In this work we describe an approach for the fabrication of adaptive composite materials able to self-repair autonomously, sense mechanical stimuli such as pressure or flexion self-monitor their structural integrity and change their shape in response to external stimuli. These smart materials are based on the controlled integration of microscopic electrically conductive networks within polymeric matrices having self-healing or shape-memory capabilities. To realize this concept, we have taken advantage of the 2D nature of graphene combined with new processing techniques to design minimally-invasive networks able to provide a platform for inducing electrical stimuli in the composites. Superlight electrically conductive carbon-based networks with microscopic porosity obtained by freeze-casting, have been infiltrated with a second polymeric phase. The networks are tailored to provide controlled and localized joule heating at relatively low voltages in order to stimulate the desired response in the polymeric matrix (healing or shaping). The resulting materials have graphene contents below 0.5 wt. %. Their mechanical response (strength and toughness) is evaluated and related to their microstructure.

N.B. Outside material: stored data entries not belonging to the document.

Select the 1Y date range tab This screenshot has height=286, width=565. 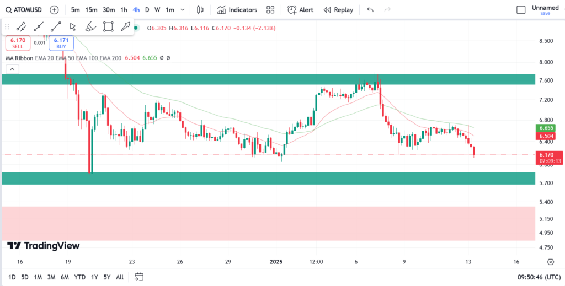[x=94, y=277]
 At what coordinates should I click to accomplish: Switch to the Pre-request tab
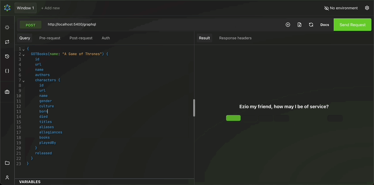[50, 38]
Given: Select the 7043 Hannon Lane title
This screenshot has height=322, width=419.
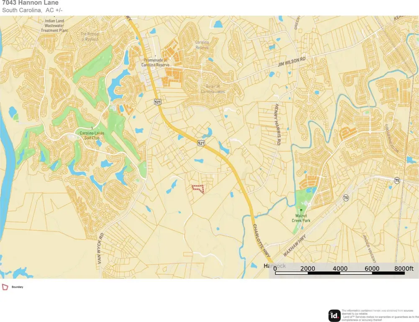Looking at the screenshot, I should tap(30, 3).
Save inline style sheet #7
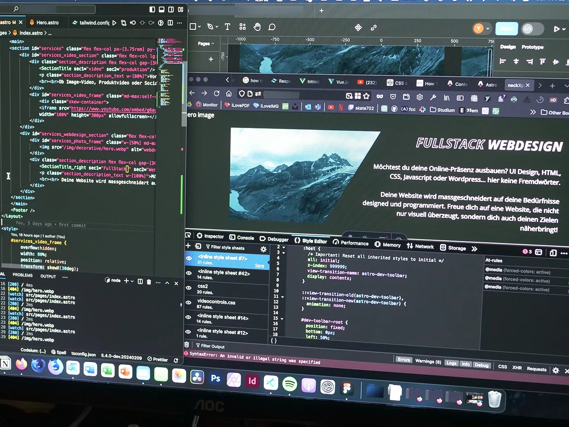The height and width of the screenshot is (427, 569). pyautogui.click(x=259, y=266)
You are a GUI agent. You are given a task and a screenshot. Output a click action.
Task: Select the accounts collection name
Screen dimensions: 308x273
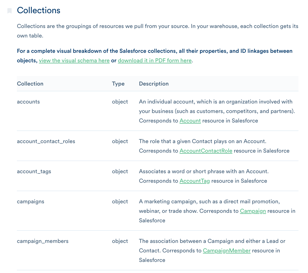click(28, 102)
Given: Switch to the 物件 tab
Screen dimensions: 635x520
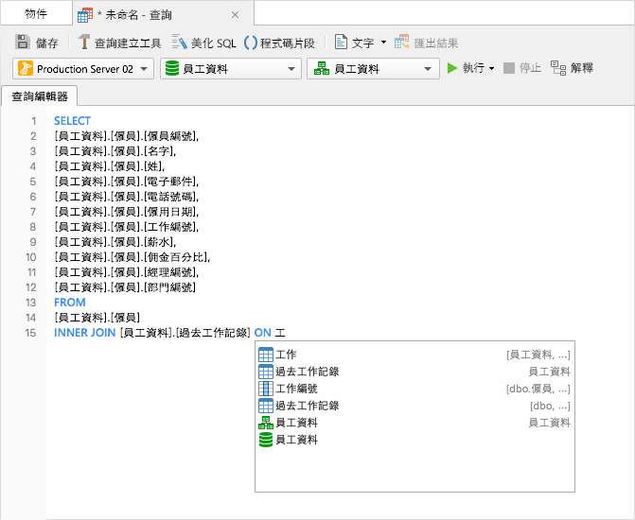Looking at the screenshot, I should click(x=36, y=14).
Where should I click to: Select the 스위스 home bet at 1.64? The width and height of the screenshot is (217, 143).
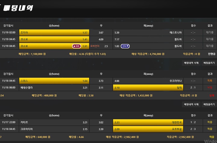[x=54, y=81]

Their healing ability is quantified in terms of recovery of these mechanical properties after damage. In parallel, their shape changing and mechanical sensing capabilities in response to electrical currents are also tested. Preliminary results on shape-memory compositions show strengths up to 60 MPa and complete shape recovery through joule heating in 10 seconds. Furthermore, the composites are able to record, through a conductivity change, the initiation and progression of a crack, providing damage monitoring capabilities.
The work brings together the fields of construction, materials science, robotics, energy and bioengineering in an innovative way, opening new paths for the design of smart actuators and adaptive composites.
Figure 1. Joule heating effect in a shape-memory conductive sample showing the sample curling up and grabbing a weight due to current being passed through it.